Are the ratios in the rules for Docking Bay and Hangar Bay correct as they don't match High Guard Ratios.
Currently as written:
"A docking bay consumes a number of Spaces equal to 4.4 times the Shipping tons of the vehicle carried."
"A hangar bay consumes a number of Spaces equal to eight times the Shipping tons of the vehicle(s) to be carried."
A 5-space Grav Drone stats as 2.5t Shipping Tonnage, this means it takes 11-spaces (5.5t) to carry in a Docking Bay! and the Hangar Bay would then be set at 20-spaces (10t).
Current High Guard on page 61 has the ratio as Docking Space: 1.1x carried vehicle, Hangar Bay: 2x carried vehicle. Wouldn't the correct ratio be 2.2. times Shipping tonnage (Docking Bay), and 4x shipping tonnage (Hangar Bay) instead to match?

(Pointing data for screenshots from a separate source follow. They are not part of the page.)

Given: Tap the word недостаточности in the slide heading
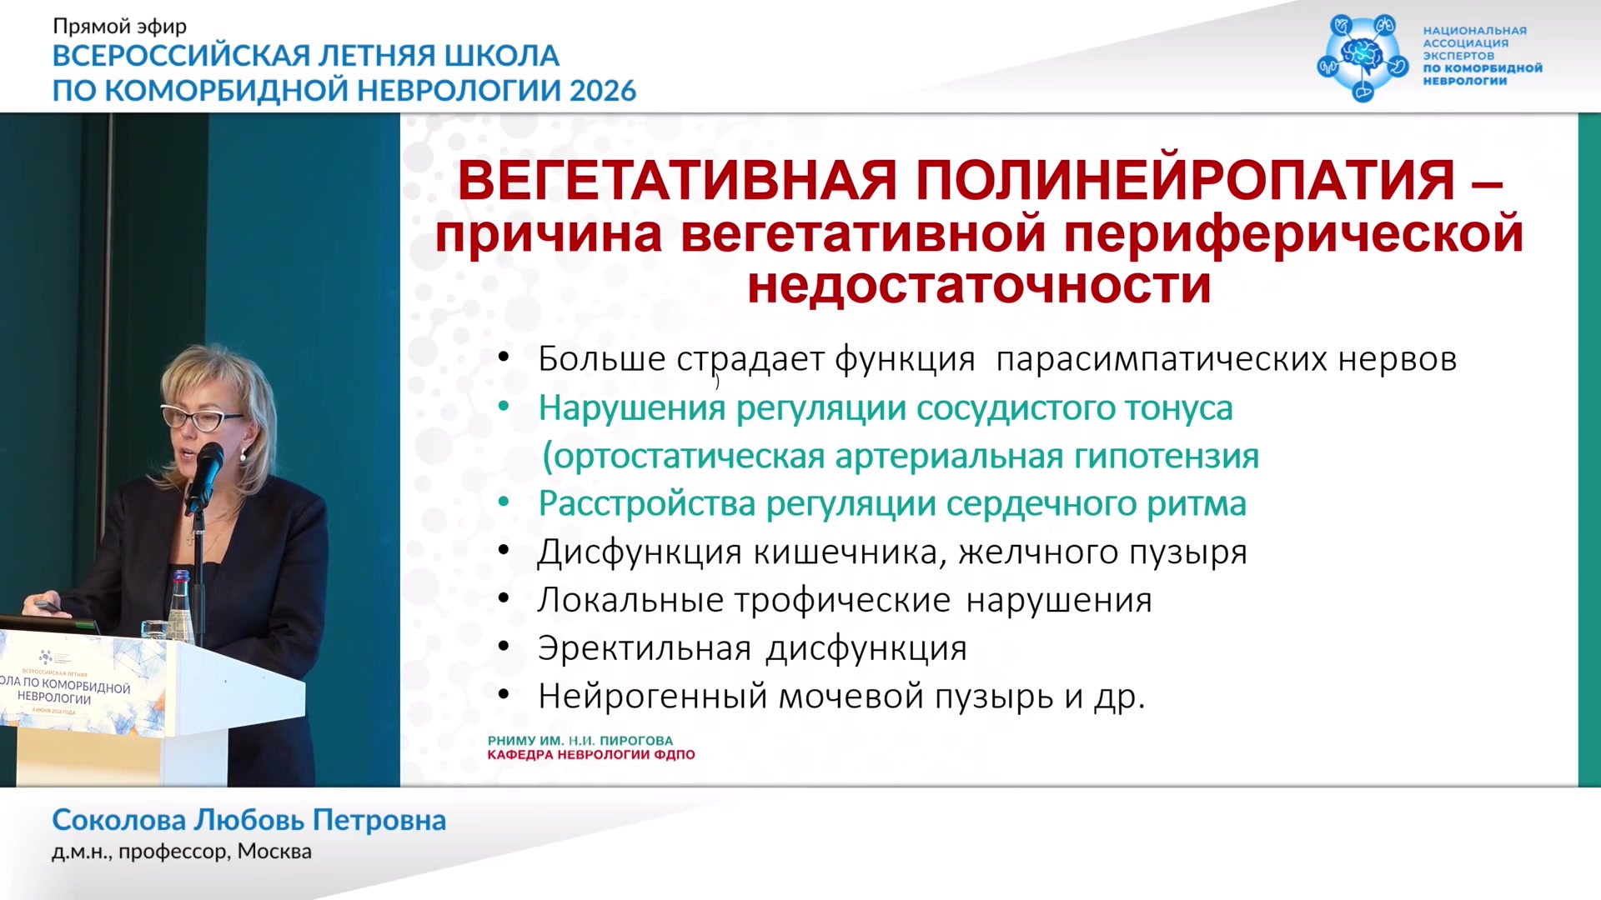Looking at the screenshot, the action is click(x=979, y=286).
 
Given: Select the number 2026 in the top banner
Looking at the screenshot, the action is click(x=603, y=90).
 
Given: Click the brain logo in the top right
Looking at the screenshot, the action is click(x=1363, y=58).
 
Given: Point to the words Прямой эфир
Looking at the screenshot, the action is click(x=119, y=27).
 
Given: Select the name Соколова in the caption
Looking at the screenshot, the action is click(x=118, y=820).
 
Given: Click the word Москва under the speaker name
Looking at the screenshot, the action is click(x=274, y=852).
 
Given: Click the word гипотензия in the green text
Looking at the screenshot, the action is click(x=1167, y=458).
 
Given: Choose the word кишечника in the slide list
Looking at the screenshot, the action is click(x=850, y=552).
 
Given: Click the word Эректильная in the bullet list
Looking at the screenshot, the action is click(x=645, y=648).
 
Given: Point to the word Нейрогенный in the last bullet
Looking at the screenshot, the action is click(x=653, y=697).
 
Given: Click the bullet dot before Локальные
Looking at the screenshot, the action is click(x=504, y=599).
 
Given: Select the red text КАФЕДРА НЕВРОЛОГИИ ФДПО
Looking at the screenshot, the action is click(x=591, y=755).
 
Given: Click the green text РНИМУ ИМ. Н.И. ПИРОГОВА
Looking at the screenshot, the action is click(x=580, y=741).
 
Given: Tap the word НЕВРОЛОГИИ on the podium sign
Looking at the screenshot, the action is click(x=54, y=698).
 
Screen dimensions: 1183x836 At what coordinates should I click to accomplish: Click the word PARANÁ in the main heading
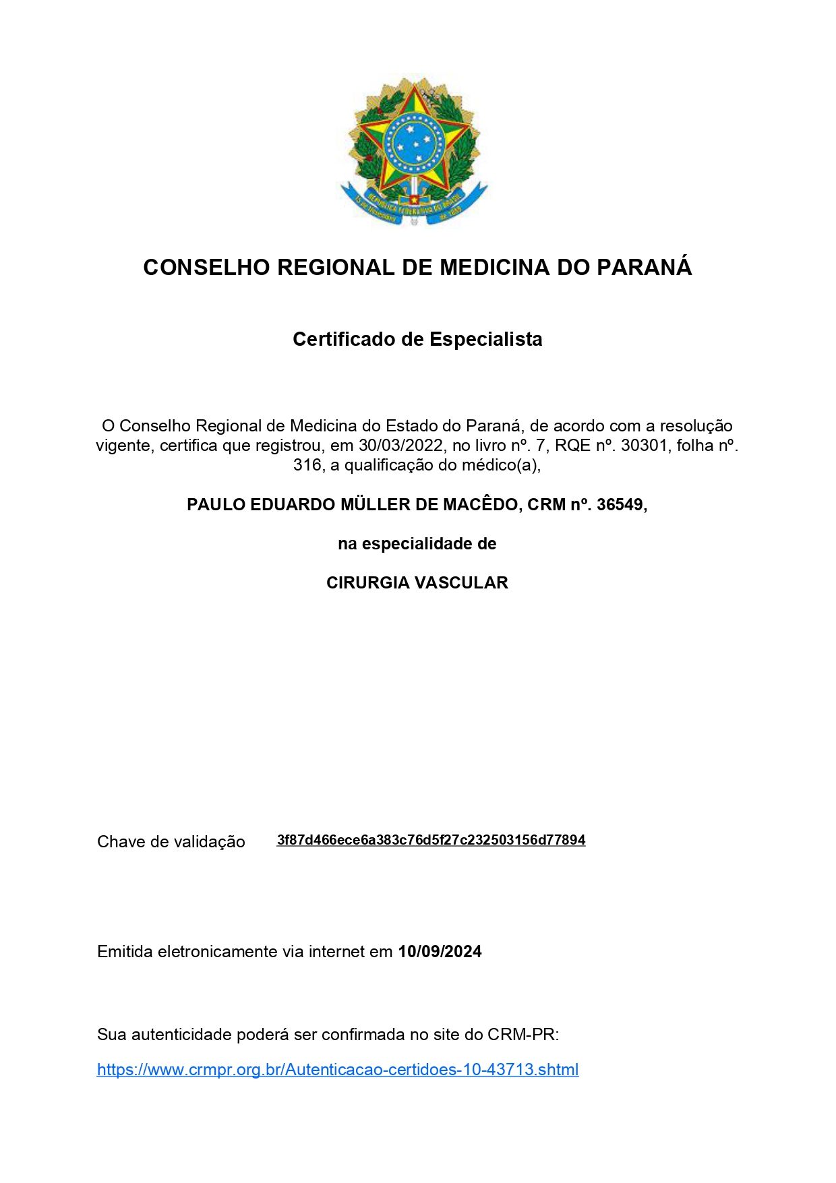(645, 268)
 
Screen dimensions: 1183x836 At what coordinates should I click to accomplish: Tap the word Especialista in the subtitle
(486, 339)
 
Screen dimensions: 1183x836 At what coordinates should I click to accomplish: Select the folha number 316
(307, 465)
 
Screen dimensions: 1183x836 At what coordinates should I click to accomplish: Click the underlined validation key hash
(431, 840)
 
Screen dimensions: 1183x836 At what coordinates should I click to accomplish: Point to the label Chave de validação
(171, 842)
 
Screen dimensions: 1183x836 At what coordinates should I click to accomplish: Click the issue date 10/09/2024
(440, 952)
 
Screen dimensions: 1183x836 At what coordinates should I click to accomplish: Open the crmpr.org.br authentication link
(338, 1070)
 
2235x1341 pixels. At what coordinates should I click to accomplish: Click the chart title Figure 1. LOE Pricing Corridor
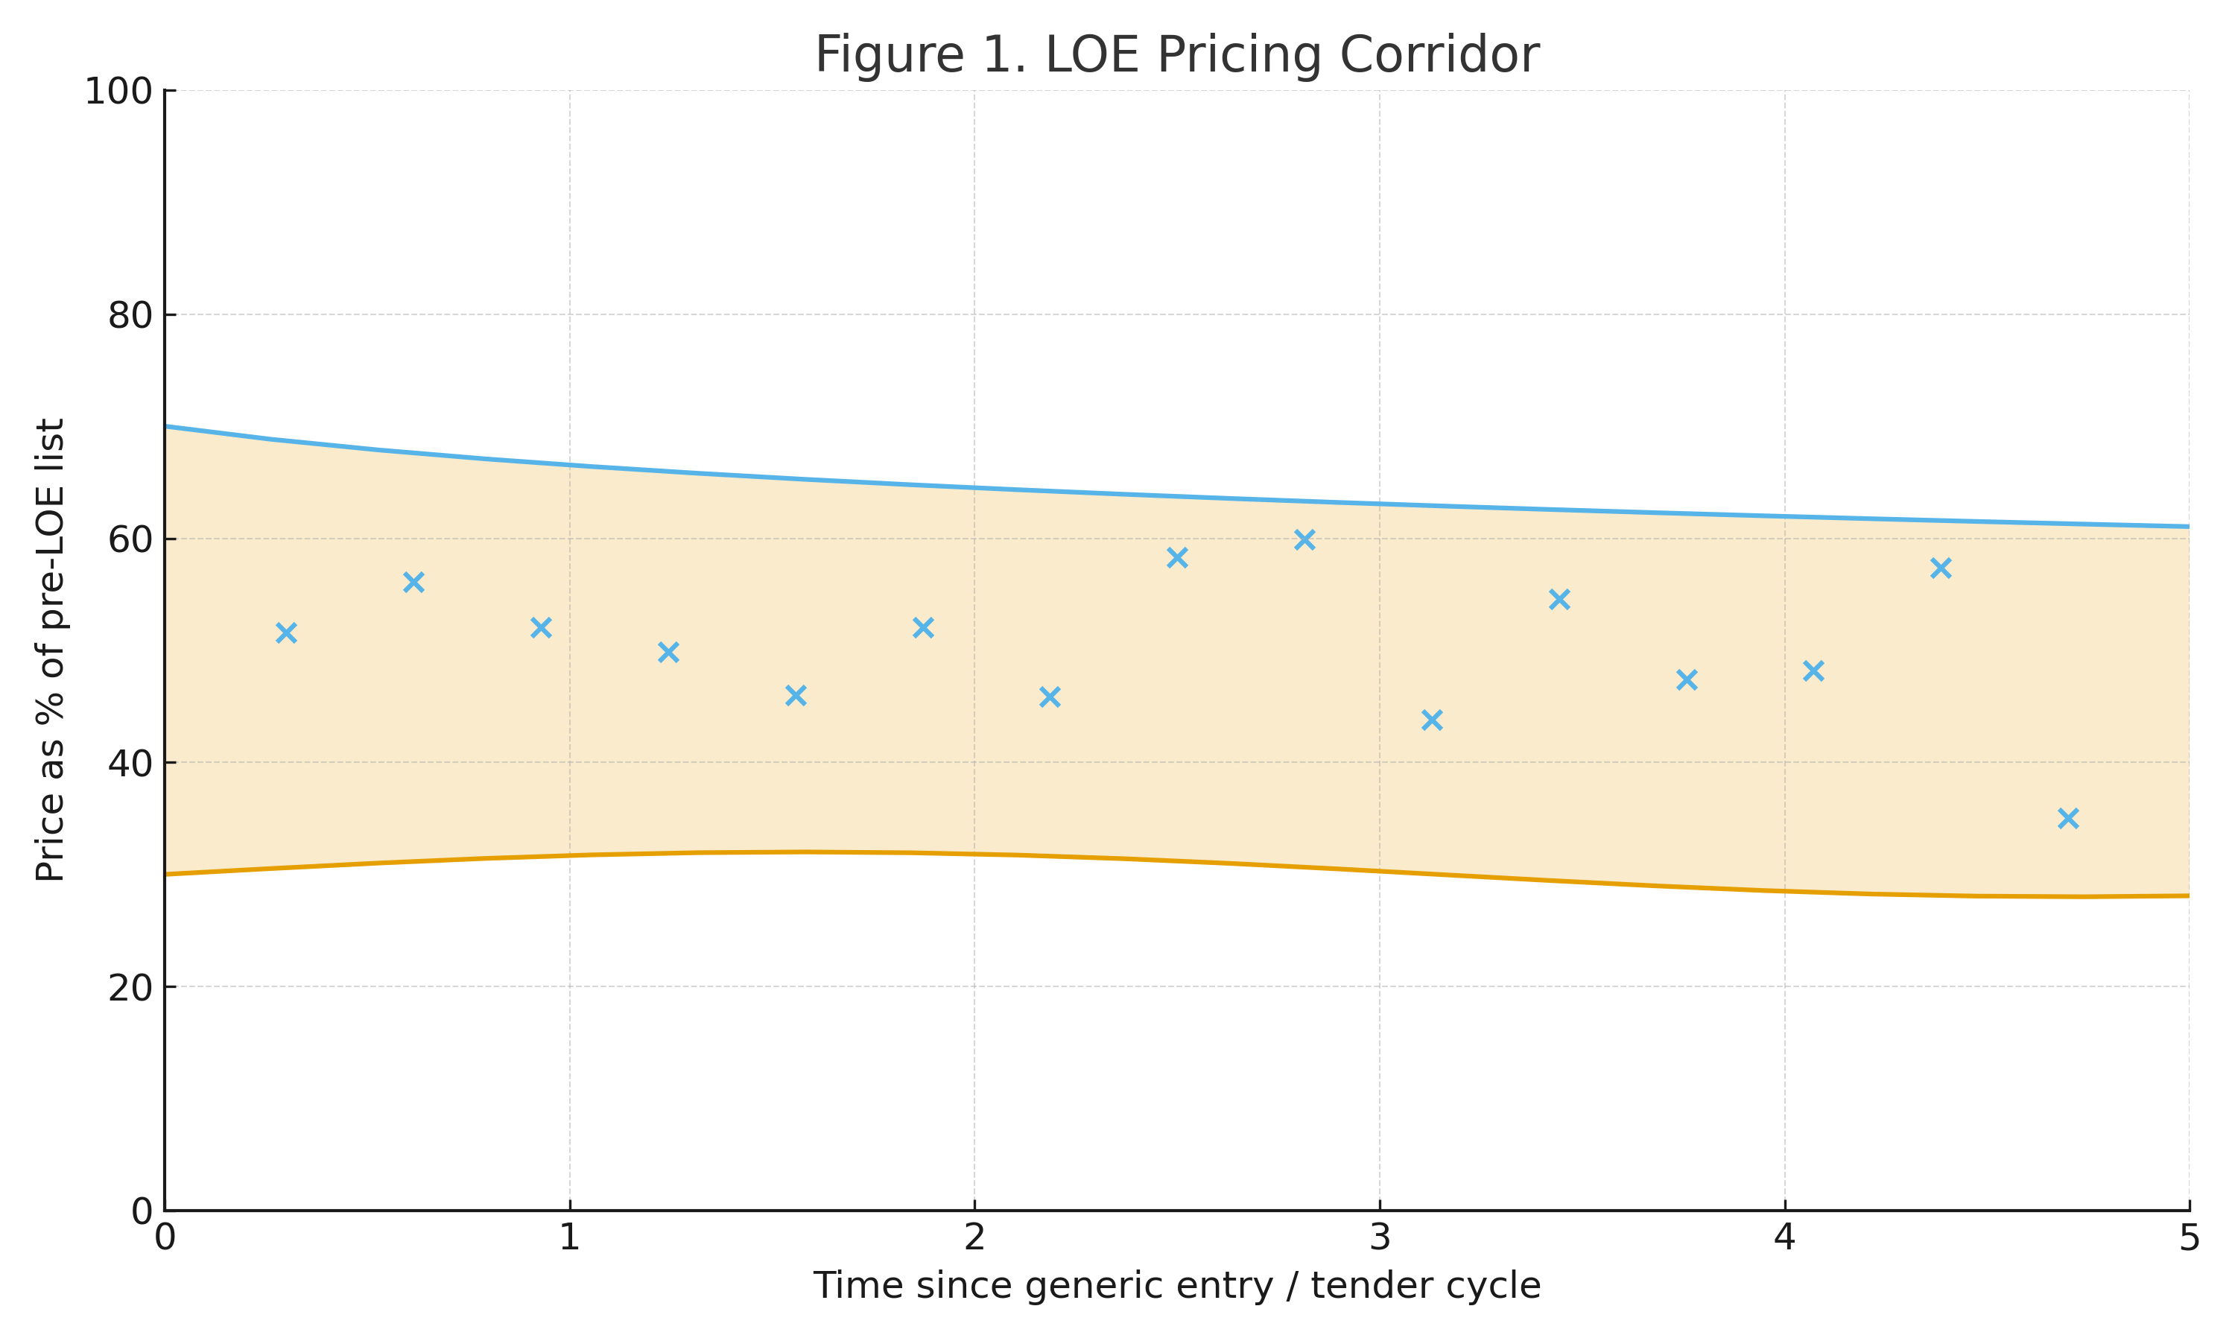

Except... and here's the rub.
A Space is an internal measure of how much 'stuff' you can put in a vehicle: people, cargo, options, but the vehicle itself is twice as big as that to account for the exterior structure, standard engine, fuel, transmission - let's call it the pre-allocated 'guts' of the vehicle - and that scales with the Spaces you have available, so by default the vehicle is half
stuff and half
guts.
Vehicles (and robots) have unaccounted for
guts, but this is not true of spacecraft, where all the
guts and
stuff need to be allocated. You can tweak the ratio of
guts:stuff in vehicles, using Speed modifications, fuel capacity, and non-standard power supplies, but it defaults to one Space of
guts for every space of
stuff.
If you look at an air/raft, for instance, you have 8 Spaces of
stuff to work with, but the air/raft itself is 4 shipping tons, which is 8 Spaces stuff + 8 Spaces guts = 16 Spaces of volume for the vehicle as a whole. On a starship, the hangar for the air/raft would be a simple 8 dtons, because a starship has no hidden
guts, but on a vehicle, the 8 dtons of hangar Space is 16 for the vehicle for the 4dton vehicle, doubled to make a hangar out of it to 32, so that's 8 x 4 (shipping tons) = 32 Spaces.
Let's take a fictional 16 dton spacecraft with an 8 ton hangar bay as an example. Let's put in engines, fuel, etc, to use up the other 8 tons (and call it spaceship
guts). The available part of the spacecraft of extra
stuff in this example is 8 dtons, all allocated to the hangar bay (yes, I'm ignoring accommodations and sensors in this example to make it easier).
If we treat the spaceship like a grav vehicle and reverse-engineer the total Spaces, the whole 16 dton vehicle would give you 32 Spaces of
stuff to work with ( 1/0.5 or basically twice the dtons), just enough for that 8 dton hangar that fits the 4 shipping ton air/raft. And you'd be out of Spaces - which matches the imagined spacecraft. When the hangar bay is in a vehicle, the vehicle has a Space of
guts backing up every Space of
stuff.
Yes, I know it would be easier to image if we used real units for everything, and it did take me nearly half an hour to work through the example to make it (hopefully) understandable. The idea is that abstracting away the standard
guts part of the vehicle makes it easier to build a vehicle, but if you think of a Space of
stuff on the inside of a vehicle as the equivalent a quarter dton, it might be a little simpler.